小松屋たから

ライオン・キングの小松屋たからのレビュー・感想・評価

ライオン・キング(2019年製作の映画)
3.9
とにかく映像への期待で観に行ったので、終演直後の感想は、「うわー、リアル」。そして、満足。頑張ってお金をかけてIMAX3Dで観て本当に良かった。人間の役者とか、必要なくなる時代がもうすぐそこに来ているんだろうな、と思わされた。

でも、時間が経ってよく考えてみると、自分はライオンの動きとか、せいぜい動物園やテレビのドキュメンタリーぐらいでしか見たことがなく、本当に野生動物たちがあんな表情や仕草をするのかどうか良く知らないのだから、あれが、「リアル」かどうか、実は判断できないはずだと気付いた。

この作品が見せているのは、観客が脳内で了解できる範囲内での「リアル」であって、本当のライオンたちの生態を描いているわけではない。CGで構成されたひとつひとつの動作も人間だったらぎこちなく見えるかもしれないが、動物や虫たちのものだからそうとはわからず、ごまかせている可能性がある。

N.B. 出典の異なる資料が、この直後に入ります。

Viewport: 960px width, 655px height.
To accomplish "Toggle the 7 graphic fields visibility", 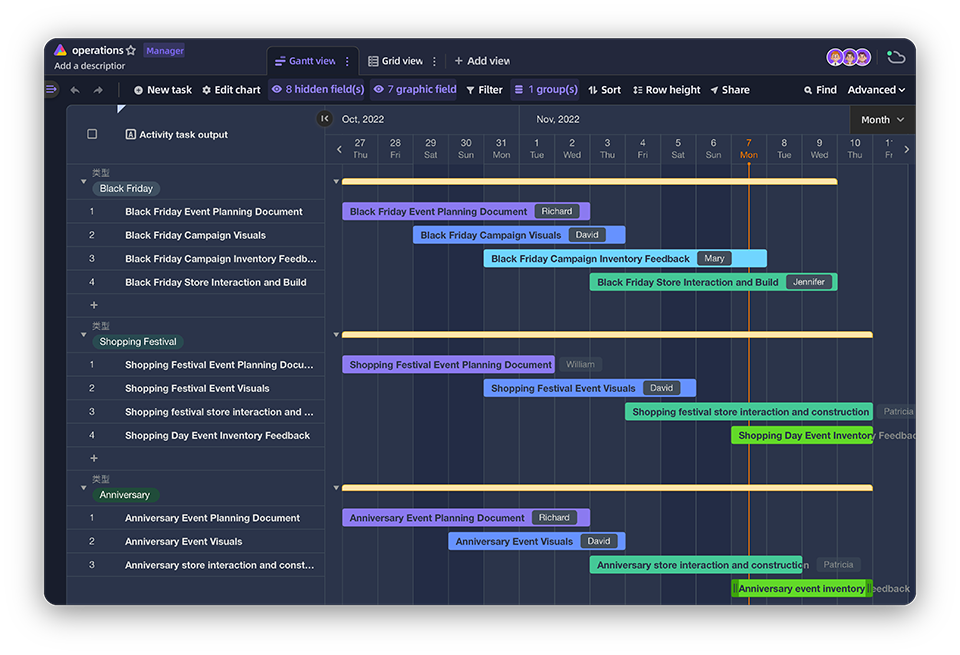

で、結局、何が言いたいかというと、もう少し個体識別を解りやすくしてくれたらもっと良かったのにな、と(笑)。お前の観察眼が足りないのだ、と言われればそうなのだが、それぞれのキャラクターが思いっきり擬人化されているのに、見た目はあくまで本物っぽいというギャップに時々ついていけなくなった。

特にクライマックスの闘いの中で、シンバとスカー、ナラとサラビの区別がつかなくなることがたびたびあって、これはやっぱりフィクションなわけだから、「実写風」にこだわるのもわかるんだけれども、そこは、毛の色をもっとわかりやすく違えるとか、割り切ってカスタマーサービスしてくれてもいいのでは、と思ったわけです。安易な妥協、と言われるのかな…

でも、CG技術は本当にどんどん進化している。これに慣れた子供たちは、将来、2D映像の人間ドラマとかには興味が無くなってしまうのかもしれない。今後の映像世界がどうなっていくのか、素直に楽しみでもあるが、ちょっと怖い気もする。